For future work, metaheuristic-driven optimization techniques (e.g., genetic algorithms, particle swarm optimization, and gray wolf optimizers) could be used for hyperparameter tuning to further enhance the performance of the UCapsNet model. Furthermore, ensemble deep learning techniques can be used at the final layer of the classification stage to reduce the sensitivity of the model to noise and enhance the classification accuracy. As another future work, the image database can be expanded to provide a more diverse set of ultrasound images, which ultimately enhances the generalizability and robustness of the detection model. Additionally, employing data augmentation or domain adaptation methods would help prepare the model for a broader range of imaging conditions and anomalies, which can make the model more adaptable to real-world clinical environments.
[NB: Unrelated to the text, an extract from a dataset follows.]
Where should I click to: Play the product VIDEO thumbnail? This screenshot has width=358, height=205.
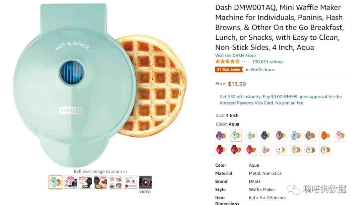coord(146,182)
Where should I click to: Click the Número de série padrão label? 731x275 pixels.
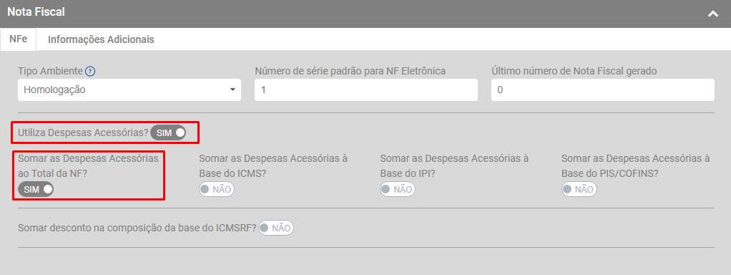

Finally, incorporating interpretability techniques, such as Grad-CAM or saliency mapping, could offer clinicians insights into the model’s decision-making process, increasing the likelihood of its acceptance in clinical practice.

7. Conclusions

In this paper, we introduced UCapsNet as a hybrid two-stage deep learning framework that integrates an enhanced U-Net with a capsule network for the automation of breast lesion segmentation and classification from ultrasound images. The proposed model combines the robust segmentation capabilities of U-Net with the spatial hierarchy preservation and dynamic routing features of capsule networks. By enhancing the segmentation process and improving the classification accuracy, the UCapsNet model addresses the limitations of traditional methods and offers a significant advancement in breast cancer diagnostics. This approach addresses common issues with traditional methods, like the loss of spatial information and reduced accuracy in complex cases, making UCapsNet a significant step forward in breast cancer diagnostics. The simulation results demonstrate that UCapsNet outperforms existing techniques by achieving a superior performance in both segmentation and classification tasks. The model’s precision, recall, and overall accuracy surpass those of conventional pre-trained models and existing techniques. This improved performance highlights UCapsNet’s potential to enhance the reliability and consistency of breast cancer detection from ultrasound images. These findings highlight UCapsNet’s potential to be a valuable tool in clinical settings, supporting early detection and aiding treatment planning.